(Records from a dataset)
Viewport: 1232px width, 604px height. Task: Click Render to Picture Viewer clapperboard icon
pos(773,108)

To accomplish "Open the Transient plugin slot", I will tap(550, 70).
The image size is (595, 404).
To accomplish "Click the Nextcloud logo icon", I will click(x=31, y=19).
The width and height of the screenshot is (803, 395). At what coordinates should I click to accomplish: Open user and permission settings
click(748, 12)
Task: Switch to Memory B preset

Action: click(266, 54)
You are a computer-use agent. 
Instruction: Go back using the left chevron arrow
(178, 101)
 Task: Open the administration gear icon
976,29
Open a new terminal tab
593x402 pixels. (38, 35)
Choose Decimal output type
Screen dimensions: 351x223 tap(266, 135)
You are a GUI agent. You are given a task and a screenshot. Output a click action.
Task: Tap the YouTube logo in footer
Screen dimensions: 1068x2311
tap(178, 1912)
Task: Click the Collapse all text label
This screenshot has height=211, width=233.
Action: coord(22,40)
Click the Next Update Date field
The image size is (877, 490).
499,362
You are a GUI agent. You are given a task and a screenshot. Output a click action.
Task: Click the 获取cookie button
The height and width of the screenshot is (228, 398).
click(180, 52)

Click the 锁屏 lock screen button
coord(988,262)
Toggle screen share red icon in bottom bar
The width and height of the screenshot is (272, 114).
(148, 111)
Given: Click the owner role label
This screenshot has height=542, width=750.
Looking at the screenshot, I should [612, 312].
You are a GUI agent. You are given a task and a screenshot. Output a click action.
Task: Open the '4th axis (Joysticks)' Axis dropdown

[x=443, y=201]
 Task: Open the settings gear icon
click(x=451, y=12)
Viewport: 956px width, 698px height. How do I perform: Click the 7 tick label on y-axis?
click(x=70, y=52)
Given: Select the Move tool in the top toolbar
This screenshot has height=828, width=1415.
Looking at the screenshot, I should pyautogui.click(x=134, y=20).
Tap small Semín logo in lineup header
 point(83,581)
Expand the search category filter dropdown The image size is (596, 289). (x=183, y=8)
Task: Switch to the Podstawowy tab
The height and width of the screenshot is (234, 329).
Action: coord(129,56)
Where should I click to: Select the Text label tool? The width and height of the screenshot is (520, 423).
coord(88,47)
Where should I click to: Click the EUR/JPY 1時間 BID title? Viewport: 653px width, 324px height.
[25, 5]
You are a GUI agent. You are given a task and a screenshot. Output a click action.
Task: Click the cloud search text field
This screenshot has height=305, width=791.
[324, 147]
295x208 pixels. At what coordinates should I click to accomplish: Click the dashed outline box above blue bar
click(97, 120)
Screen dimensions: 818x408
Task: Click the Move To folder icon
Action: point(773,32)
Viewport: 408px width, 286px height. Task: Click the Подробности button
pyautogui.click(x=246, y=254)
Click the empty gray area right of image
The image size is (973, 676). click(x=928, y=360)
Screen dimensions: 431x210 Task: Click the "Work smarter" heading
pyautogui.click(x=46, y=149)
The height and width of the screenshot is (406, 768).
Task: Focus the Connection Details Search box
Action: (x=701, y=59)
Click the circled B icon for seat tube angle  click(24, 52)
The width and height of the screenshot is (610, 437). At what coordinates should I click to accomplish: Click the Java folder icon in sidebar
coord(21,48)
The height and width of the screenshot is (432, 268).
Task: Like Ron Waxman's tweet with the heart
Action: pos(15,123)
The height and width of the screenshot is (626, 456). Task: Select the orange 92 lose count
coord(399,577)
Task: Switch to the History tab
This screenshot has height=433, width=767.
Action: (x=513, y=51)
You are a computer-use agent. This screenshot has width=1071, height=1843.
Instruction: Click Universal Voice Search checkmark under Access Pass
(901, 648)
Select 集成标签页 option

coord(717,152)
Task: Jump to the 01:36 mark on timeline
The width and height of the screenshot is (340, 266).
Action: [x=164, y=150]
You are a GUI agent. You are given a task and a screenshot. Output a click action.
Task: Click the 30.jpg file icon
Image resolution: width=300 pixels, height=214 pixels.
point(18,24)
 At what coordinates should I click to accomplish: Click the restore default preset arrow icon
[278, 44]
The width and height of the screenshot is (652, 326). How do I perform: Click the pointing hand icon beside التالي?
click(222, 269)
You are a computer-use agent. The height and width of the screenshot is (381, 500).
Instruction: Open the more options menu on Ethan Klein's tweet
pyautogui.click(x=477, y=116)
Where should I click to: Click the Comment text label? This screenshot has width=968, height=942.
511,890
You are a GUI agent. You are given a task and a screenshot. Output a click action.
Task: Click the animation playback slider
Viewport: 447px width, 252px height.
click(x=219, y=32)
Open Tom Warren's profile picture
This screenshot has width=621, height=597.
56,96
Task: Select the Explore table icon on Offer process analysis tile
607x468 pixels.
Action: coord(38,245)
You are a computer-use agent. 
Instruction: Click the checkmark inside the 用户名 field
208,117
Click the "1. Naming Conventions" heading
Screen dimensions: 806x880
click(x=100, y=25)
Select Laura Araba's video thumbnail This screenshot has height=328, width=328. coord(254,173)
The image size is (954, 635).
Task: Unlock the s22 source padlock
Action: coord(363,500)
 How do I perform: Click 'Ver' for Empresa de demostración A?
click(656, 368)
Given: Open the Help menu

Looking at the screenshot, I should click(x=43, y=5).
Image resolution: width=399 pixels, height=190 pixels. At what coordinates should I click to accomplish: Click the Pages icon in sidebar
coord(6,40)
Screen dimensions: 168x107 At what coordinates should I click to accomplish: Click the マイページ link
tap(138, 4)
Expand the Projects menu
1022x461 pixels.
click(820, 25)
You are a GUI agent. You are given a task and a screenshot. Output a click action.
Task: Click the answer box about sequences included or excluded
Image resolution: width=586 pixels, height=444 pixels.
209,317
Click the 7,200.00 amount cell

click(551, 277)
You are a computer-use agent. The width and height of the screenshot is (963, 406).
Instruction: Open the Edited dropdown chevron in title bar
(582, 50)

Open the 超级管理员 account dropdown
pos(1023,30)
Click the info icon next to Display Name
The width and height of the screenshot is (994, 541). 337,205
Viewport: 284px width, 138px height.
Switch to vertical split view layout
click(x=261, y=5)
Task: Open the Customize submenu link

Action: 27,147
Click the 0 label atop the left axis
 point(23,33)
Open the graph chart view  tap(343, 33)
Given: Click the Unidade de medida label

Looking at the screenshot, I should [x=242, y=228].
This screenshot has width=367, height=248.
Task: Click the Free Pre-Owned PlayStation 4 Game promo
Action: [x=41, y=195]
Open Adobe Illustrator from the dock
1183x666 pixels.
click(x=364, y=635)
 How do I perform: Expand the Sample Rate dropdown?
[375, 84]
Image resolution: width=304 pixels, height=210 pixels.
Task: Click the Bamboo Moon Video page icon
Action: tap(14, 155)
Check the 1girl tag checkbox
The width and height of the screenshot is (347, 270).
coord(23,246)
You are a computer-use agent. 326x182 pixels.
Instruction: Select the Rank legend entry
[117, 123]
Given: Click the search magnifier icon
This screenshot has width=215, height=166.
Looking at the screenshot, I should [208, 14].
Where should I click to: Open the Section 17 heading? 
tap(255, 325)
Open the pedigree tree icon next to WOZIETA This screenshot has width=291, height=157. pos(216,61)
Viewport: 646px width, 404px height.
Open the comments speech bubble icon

» **WHAT IS NEEDED**
All of the data needs to be printed once more, exactly.

» **SOLUTION TO THIS TASK**
Viewport: 1232px width, 604px height. Task: Click Render to Picture Viewer clapperboard icon
pos(773,108)

To accomplish "Open the Transient plugin slot", I will tap(550, 70).
The image size is (595, 404).
To accomplish "Click the Nextcloud logo icon", I will click(x=31, y=19).
The width and height of the screenshot is (803, 395). At what coordinates should I click to accomplish: Open user and permission settings
click(748, 12)
Task: Switch to Memory B preset

Action: click(266, 54)
You are a computer-use agent. 
Instruction: Go back using the left chevron arrow
(178, 101)
 Task: Open the administration gear icon
976,29
Open a new terminal tab
593x402 pixels. (38, 35)
Choose Decimal output type
Screen dimensions: 351x223 tap(266, 135)
You are a GUI agent. You are given a task and a screenshot. Output a click action.
Task: Tap the YouTube logo in footer
Screen dimensions: 1068x2311
tap(178, 1912)
Task: Click the Collapse all text label
This screenshot has height=211, width=233.
Action: coord(22,40)
Click the Next Update Date field
The image size is (877, 490).
499,362
You are a GUI agent. You are given a task and a screenshot. Output a click action.
Task: Click the 获取cookie button
The height and width of the screenshot is (228, 398).
click(180, 52)

Click the 锁屏 lock screen button
coord(988,262)
Toggle screen share red icon in bottom bar
The width and height of the screenshot is (272, 114).
(148, 111)
Given: Click the owner role label
This screenshot has height=542, width=750.
Looking at the screenshot, I should [612, 312].
You are a GUI agent. You are given a task and a screenshot. Output a click action.
Task: Open the '4th axis (Joysticks)' Axis dropdown

[x=443, y=201]
 Task: Open the settings gear icon
click(x=451, y=12)
Viewport: 956px width, 698px height. How do I perform: Click the 7 tick label on y-axis?
click(x=70, y=52)
Given: Select the Move tool in the top toolbar
This screenshot has height=828, width=1415.
Looking at the screenshot, I should pyautogui.click(x=134, y=20).
Tap small Semín logo in lineup header
 point(83,581)
Expand the search category filter dropdown The image size is (596, 289). (x=183, y=8)
Task: Switch to the Podstawowy tab
The height and width of the screenshot is (234, 329).
Action: coord(129,56)
Where should I click to: Select the Text label tool? The width and height of the screenshot is (520, 423).
coord(88,47)
Where should I click to: Click the EUR/JPY 1時間 BID title? Viewport: 653px width, 324px height.
[25, 5]
You are a GUI agent. You are given a task and a screenshot. Output a click action.
Task: Click the cloud search text field
This screenshot has height=305, width=791.
[324, 147]
295x208 pixels. At what coordinates should I click to accomplish: Click the dashed outline box above blue bar
click(97, 120)
Screen dimensions: 818x408
Task: Click the Move To folder icon
Action: point(773,32)
Viewport: 408px width, 286px height. Task: Click the Подробности button
pyautogui.click(x=246, y=254)
Click the empty gray area right of image
The image size is (973, 676). click(x=928, y=360)
Screen dimensions: 431x210 Task: Click the "Work smarter" heading
pyautogui.click(x=46, y=149)
The height and width of the screenshot is (406, 768).
Task: Focus the Connection Details Search box
Action: (x=701, y=59)
Click the circled B icon for seat tube angle  click(24, 52)
The width and height of the screenshot is (610, 437). At what coordinates should I click to accomplish: Click the Java folder icon in sidebar
coord(21,48)
The height and width of the screenshot is (432, 268).
Task: Like Ron Waxman's tweet with the heart
Action: pos(15,123)
The height and width of the screenshot is (626, 456). Task: Select the orange 92 lose count
coord(399,577)
Task: Switch to the History tab
This screenshot has height=433, width=767.
Action: (x=513, y=51)
You are a computer-use agent. This screenshot has width=1071, height=1843.
Instruction: Click Universal Voice Search checkmark under Access Pass
(901, 648)
Select 集成标签页 option

coord(717,152)
Task: Jump to the 01:36 mark on timeline
The width and height of the screenshot is (340, 266).
Action: [x=164, y=150]
You are a GUI agent. You are given a task and a screenshot. Output a click action.
Task: Click the 30.jpg file icon
Image resolution: width=300 pixels, height=214 pixels.
point(18,24)
 At what coordinates should I click to accomplish: Click the restore default preset arrow icon
[278, 44]
The width and height of the screenshot is (652, 326). How do I perform: Click the pointing hand icon beside التالي?
click(222, 269)
You are a computer-use agent. The height and width of the screenshot is (381, 500).
Instruction: Open the more options menu on Ethan Klein's tweet
pyautogui.click(x=477, y=116)
Where should I click to: Click the Comment text label? This screenshot has width=968, height=942.
511,890
You are a GUI agent. You are given a task and a screenshot. Output a click action.
Task: Click the animation playback slider
Viewport: 447px width, 252px height.
click(x=219, y=32)
Open Tom Warren's profile picture
This screenshot has width=621, height=597.
56,96
Task: Select the Explore table icon on Offer process analysis tile
607x468 pixels.
Action: coord(38,245)
You are a computer-use agent. 
Instruction: Click the checkmark inside the 用户名 field
208,117
Click the "1. Naming Conventions" heading
Screen dimensions: 806x880
click(x=100, y=25)
Select Laura Araba's video thumbnail This screenshot has height=328, width=328. coord(254,173)
The image size is (954, 635).
Task: Unlock the s22 source padlock
Action: coord(363,500)
 How do I perform: Click 'Ver' for Empresa de demostración A?
click(656, 368)
Given: Open the Help menu

Looking at the screenshot, I should click(x=43, y=5).
Image resolution: width=399 pixels, height=190 pixels. At what coordinates should I click to accomplish: Click the Pages icon in sidebar
coord(6,40)
Screen dimensions: 168x107 At what coordinates should I click to accomplish: Click the マイページ link
tap(138, 4)
Expand the Projects menu
1022x461 pixels.
click(820, 25)
You are a GUI agent. You are given a task and a screenshot. Output a click action.
Task: Click the answer box about sequences included or excluded
Image resolution: width=586 pixels, height=444 pixels.
209,317
Click the 7,200.00 amount cell

click(551, 277)
You are a computer-use agent. The width and height of the screenshot is (963, 406).
Instruction: Open the Edited dropdown chevron in title bar
(582, 50)

Open the 超级管理员 account dropdown
pos(1023,30)
Click the info icon next to Display Name
The width and height of the screenshot is (994, 541). 337,205
Viewport: 284px width, 138px height.
Switch to vertical split view layout
click(x=261, y=5)
Task: Open the Customize submenu link

Action: 27,147
Click the 0 label atop the left axis
 point(23,33)
Open the graph chart view  tap(343, 33)
Given: Click the Unidade de medida label

Looking at the screenshot, I should [x=242, y=228].
This screenshot has width=367, height=248.
Task: Click the Free Pre-Owned PlayStation 4 Game promo
Action: [x=41, y=195]
Open Adobe Illustrator from the dock
1183x666 pixels.
click(x=364, y=635)
 How do I perform: Expand the Sample Rate dropdown?
[375, 84]
Image resolution: width=304 pixels, height=210 pixels.
Task: Click the Bamboo Moon Video page icon
Action: tap(14, 155)
Check the 1girl tag checkbox
The width and height of the screenshot is (347, 270).
coord(23,246)
You are a computer-use agent. 326x182 pixels.
Instruction: Select the Rank legend entry
[117, 123]
Given: Click the search magnifier icon
This screenshot has width=215, height=166.
Looking at the screenshot, I should [208, 14].
Where should I click to: Open the Section 17 heading? 
tap(255, 325)
Open the pedigree tree icon next to WOZIETA This screenshot has width=291, height=157. pos(216,61)
Viewport: 646px width, 404px height.
Open the comments speech bubble icon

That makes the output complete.